* **Description of the task**
Copy the data that appears below exactly. Drop the pictures.

[Saved data entries]
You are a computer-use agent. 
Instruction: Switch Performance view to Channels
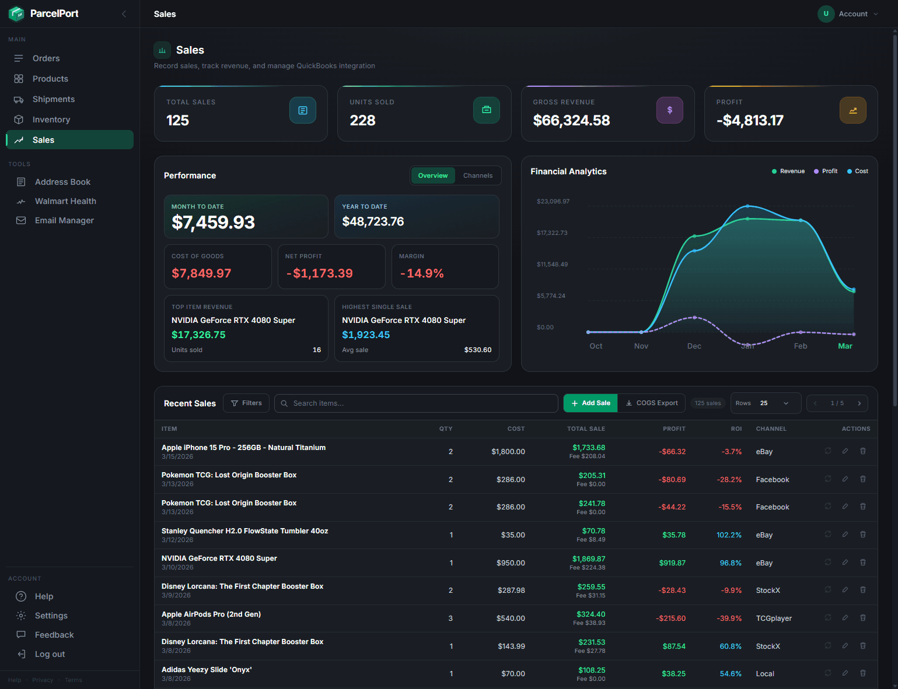pyautogui.click(x=477, y=175)
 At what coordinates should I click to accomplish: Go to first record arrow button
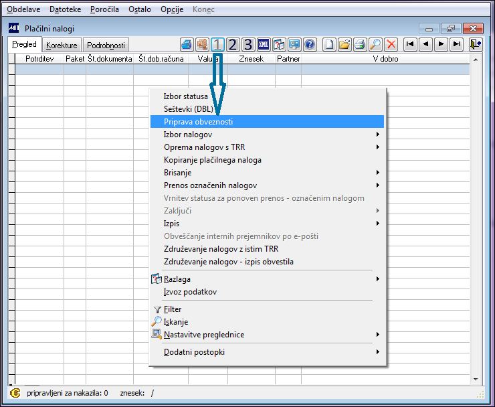[410, 45]
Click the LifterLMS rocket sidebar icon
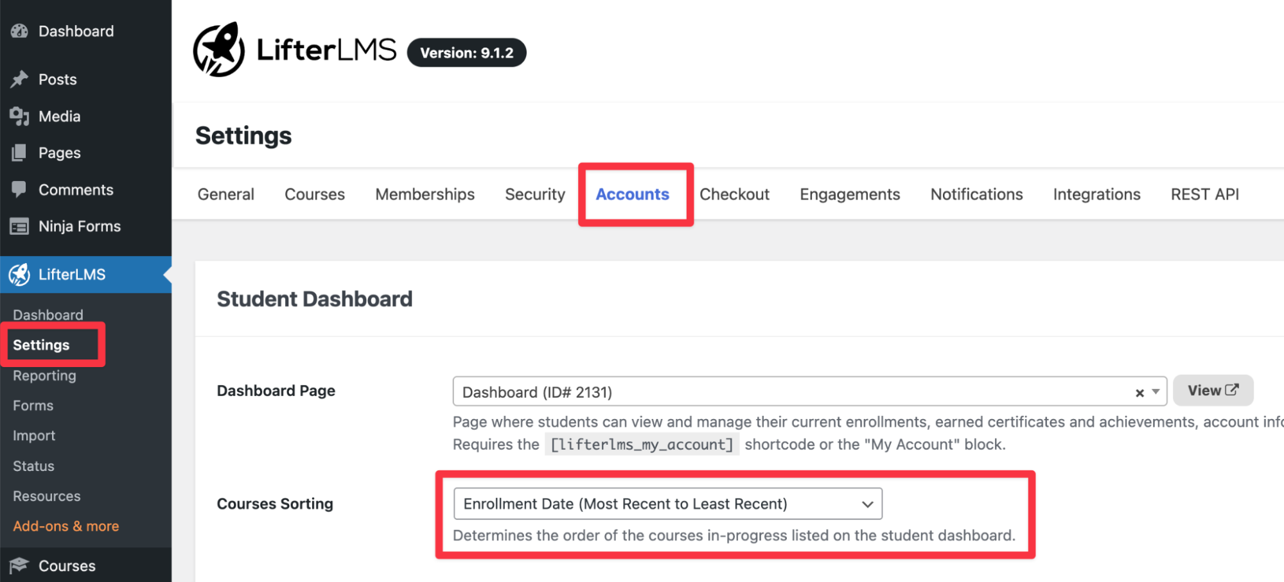Viewport: 1284px width, 582px height. coord(19,275)
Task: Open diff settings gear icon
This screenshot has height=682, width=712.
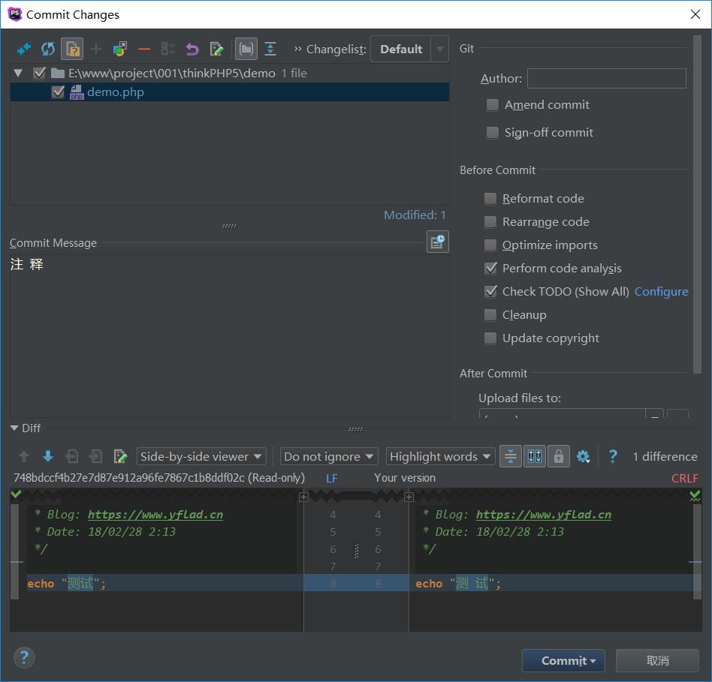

* **Response**
You are a computer-use agent. 
Instruction: Switch Performance view to Channels
pyautogui.click(x=477, y=175)
 At what coordinates should I click to accomplish: Go to first record arrow button
[410, 45]
Click the LifterLMS rocket sidebar icon
Viewport: 1284px width, 582px height. coord(19,275)
Task: Open diff settings gear icon
This screenshot has height=682, width=712.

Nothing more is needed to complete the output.